Detectives from the department’s elite Robbery Homicide Division were assigned to the case and by Tuesday had established that Varela and the driver of the Camaro know each other, said multiple LAPD officials with knowledge of the investigation, who requested anonymity because the investigation is ongoing.
In a felony complaint outlining the murder charge, prosecutors allege Varela "knew or should have known" Sanchez was a police officer "engaged in the performance of duties.” The complaint was worded in a way to give prosecutors some leeway as they try to prove Varela is guilty of murder.
Varela, the complaint states, either intended to inflict great bodily injury with the crash or simply used a dangerous and deadly weapon -- his SUV -- in the commission of the crime.

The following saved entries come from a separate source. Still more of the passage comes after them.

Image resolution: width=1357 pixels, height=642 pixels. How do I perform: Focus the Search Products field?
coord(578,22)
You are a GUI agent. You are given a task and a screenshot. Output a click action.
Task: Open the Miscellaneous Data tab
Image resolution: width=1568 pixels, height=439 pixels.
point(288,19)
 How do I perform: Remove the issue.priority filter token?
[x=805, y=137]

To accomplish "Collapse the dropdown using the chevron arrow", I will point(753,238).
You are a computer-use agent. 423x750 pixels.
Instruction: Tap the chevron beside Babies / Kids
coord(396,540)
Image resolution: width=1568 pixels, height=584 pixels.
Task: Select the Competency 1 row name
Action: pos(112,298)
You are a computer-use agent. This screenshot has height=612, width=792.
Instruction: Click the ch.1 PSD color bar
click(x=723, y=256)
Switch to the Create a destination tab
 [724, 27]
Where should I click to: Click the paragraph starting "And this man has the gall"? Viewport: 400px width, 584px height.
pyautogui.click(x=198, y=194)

Police believe Varela was intentionally following the police cruiser as Sanchez and his partner tracked the Camaro, one official said. The official, however, stopped short of saying Varela is suspected of deliberately ramming the cruiser. Another official said there is no evidence suggesting Varela and the driver of the Camaro coordinated the crash.
The officials would not specify how the two men are connected or provide details about what occurred in the moments before Sanchez began to trail the Camaro. Police also have not said whether Sanchez and his partner had activated the emergency lights and siren on the patrol car, nor how fast they were traveling while behind the Camero.
The officials stressed the investigation was far from complete as detectives were still working to fully understand the events leading up to the fatal crash.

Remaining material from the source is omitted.